→ Task prompt:
Answer these questions from the article below on the European Investment Bank, numbering your answers to match.
1. How much money would the Growth Initiative put into cross-border transport schemes, and over how many years?
2. Which bank does Barbara Böttcher work for as an economist?
3. In what year was the European Investment Bank set up?

→ Supplied passage:
The European Investment Bank: Low Profile, High Aims
It's an all-too-familiar refrain of European politicians: What's needed to get the economy moving is for the government to spend, spend, spend. On Oct. 1, Romano Prodi, the Italian President of the European Commission, put forth the latest such rescue plan, called the Growth Initiative. It would pump nearly $255 billion over the next six years into 29 cross-border transport schemes. But Prodi's proposal was not greeted with unanimous applause. Indeed, there are signs that Europeans are becoming fed up with pork-barrel projects that provide little lasting economic benefit. "There is combined pressure from France, Germany, and Britain to focus the Growth Initiative on the needs of industry, not on building railways and tunnels around Europe," says Barbara Böttcher, a Deutsche Bank economist in Frankfurt
Instead, some government officials in Europe's core economies, including French Finance Minister Francis Mer and British Chancellor of the Exchequer Gordon Brown, want to shift stimulus spending towards high-tech manufacturing such as advanced optics and value-added service businesses like biotechnology. To do this, they plan to harness the lending power of the European Investment Bank, a strong arm of the European Union set up in 1957 to help underdeveloped regions such as Southern Italy. Today, the bank commands an asset base worth $259 billion.

Stored data:
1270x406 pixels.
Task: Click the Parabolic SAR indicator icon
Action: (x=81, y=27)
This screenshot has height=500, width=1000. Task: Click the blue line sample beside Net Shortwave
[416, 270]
---
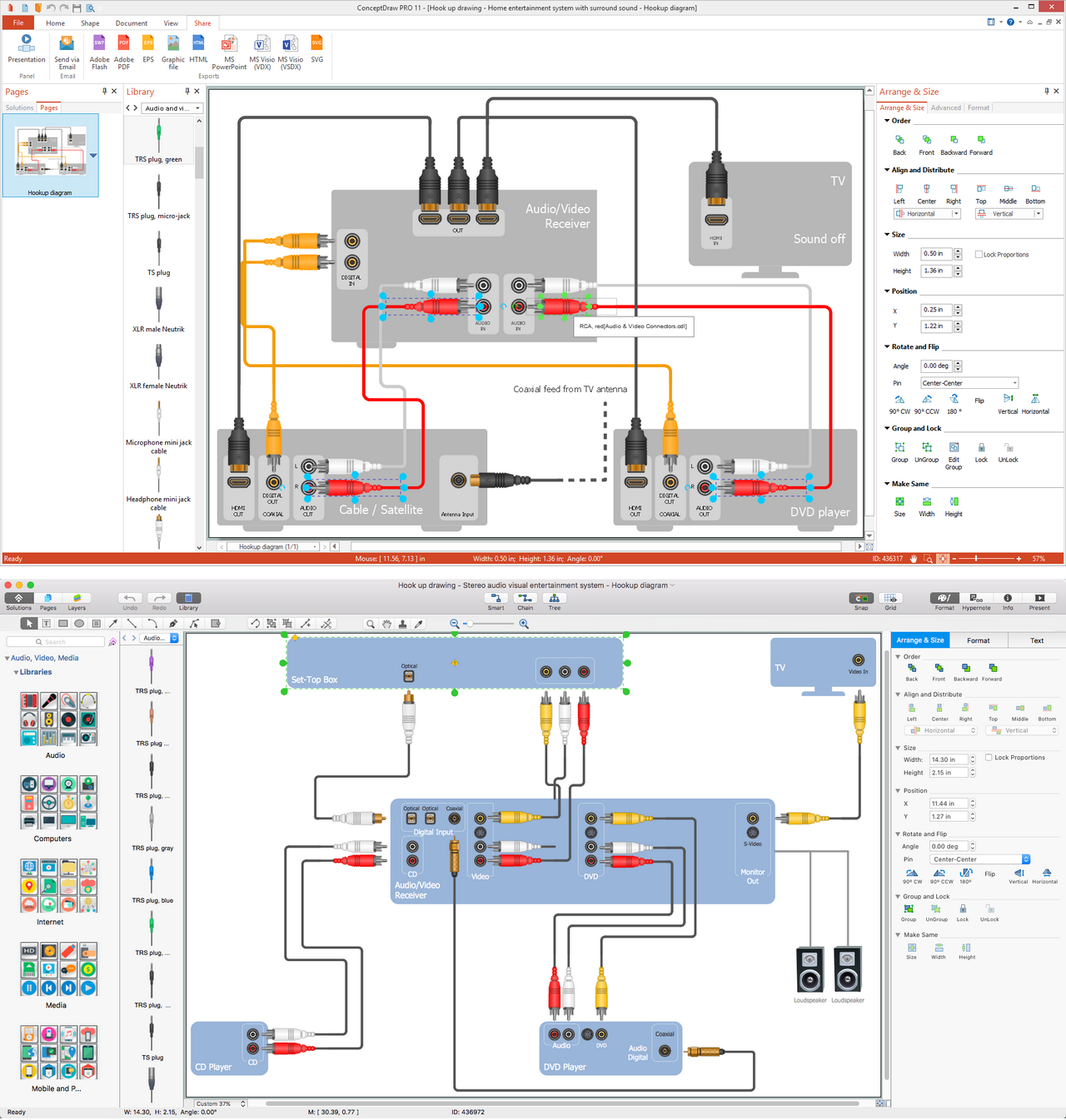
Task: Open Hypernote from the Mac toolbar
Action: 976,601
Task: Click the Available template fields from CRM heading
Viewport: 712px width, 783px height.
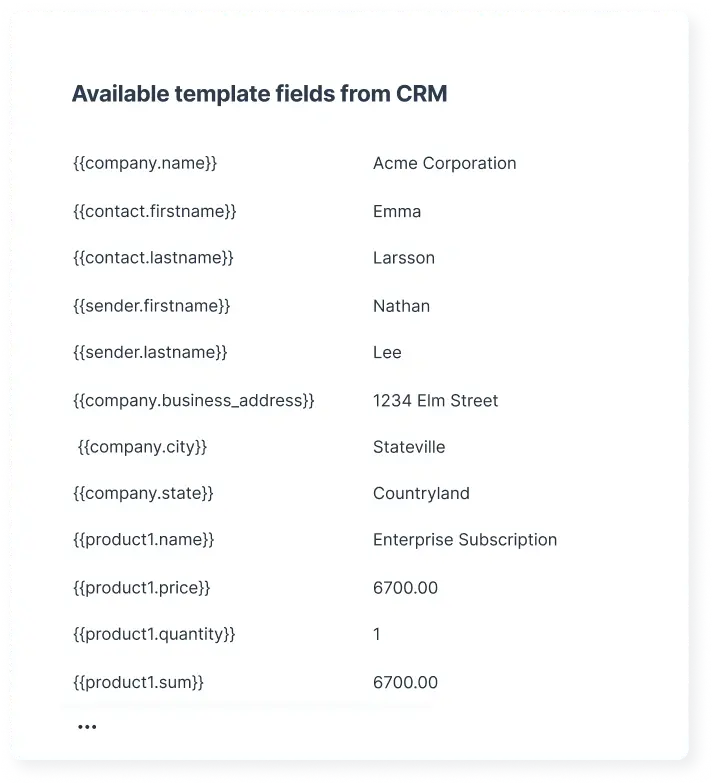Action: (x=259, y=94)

→ Output below:
1. Nearly $255 billion over the next six years.
2. Deutsche Bank.
3. 1957.